There is a good talk by David Kirk up on Youtube about Fermi. I found the talk quite useful, with Kirk explaining various concepts in CUDA and Fermi with better abstractions than what I had in my mind.
A few notes from the talk:
The CPU die area is mostly cache, with a bit of execution-control logic. The GPU die is the other way around. This is because the CPU is built for a cache hit, while the GPU is built for a cache miss.
L1 or shared memory latency: ~10 cycles Global memory latency: ~200-400 cycles
Even though a Fermi SM has 32K registers in its register file, the maximum number of registers allowed per thread is a mere 63. This constraint is due to the number of bits NVIDIA used for the addressing from a thread to its registers in the register file.

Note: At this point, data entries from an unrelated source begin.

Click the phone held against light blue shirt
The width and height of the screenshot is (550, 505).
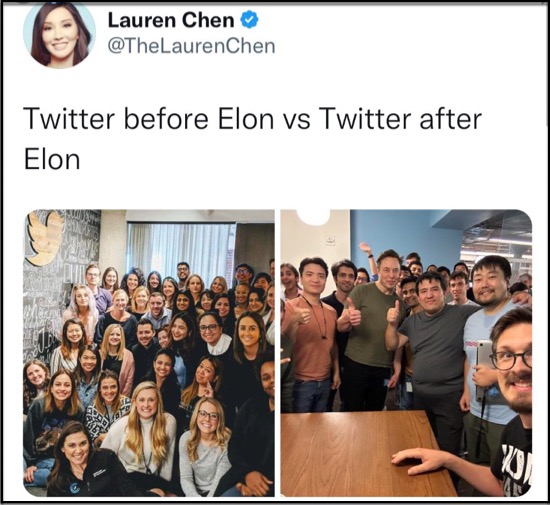point(484,368)
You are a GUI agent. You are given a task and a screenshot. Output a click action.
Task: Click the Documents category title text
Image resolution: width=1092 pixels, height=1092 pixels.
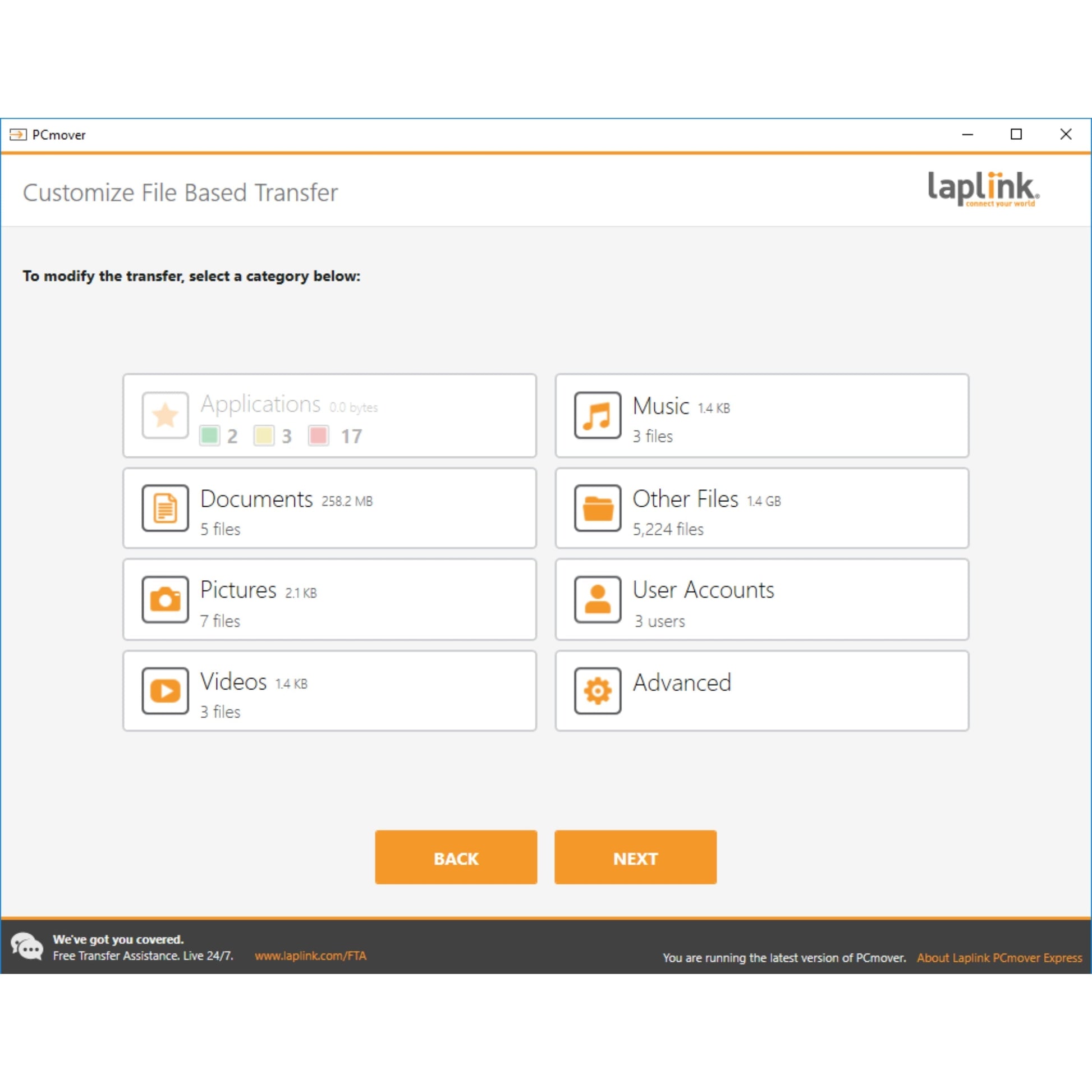pos(256,499)
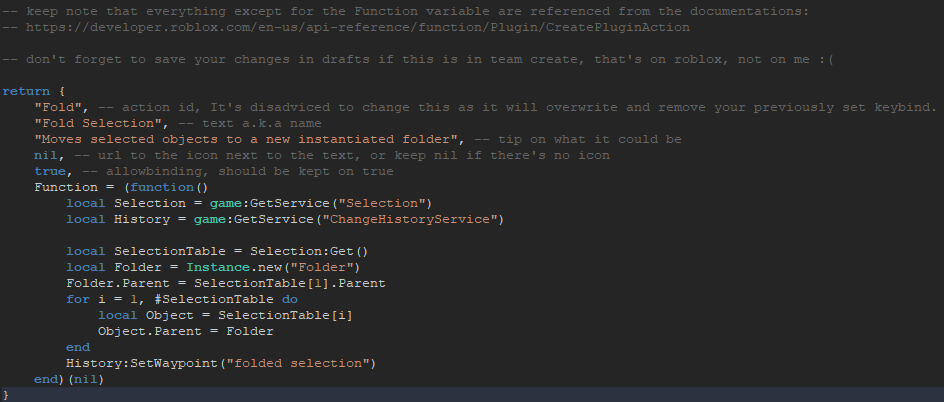Click the "ChangeHistoryService" string
Viewport: 944px width, 402px height.
point(409,219)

Core clock speeds remain around 1GHz, which is significantly lesser than CPU speeds. This is intentional, because power consumption increases super-linearly with clock speed. GPUs are already consuming a lot of power, it would not be good to see this increase further.
The minimum size of a global memory read is 128 bytes. This minimum is dictated by DRAM technology or manufacturers and will only get larger every year due to the way the DRAM technology is progressing.
The reason the CUDA profiler needs to run the application multiple times is that there are a limited number of counters per SM. (Kirk says 4, but CUDA programming guide says 8 counters.)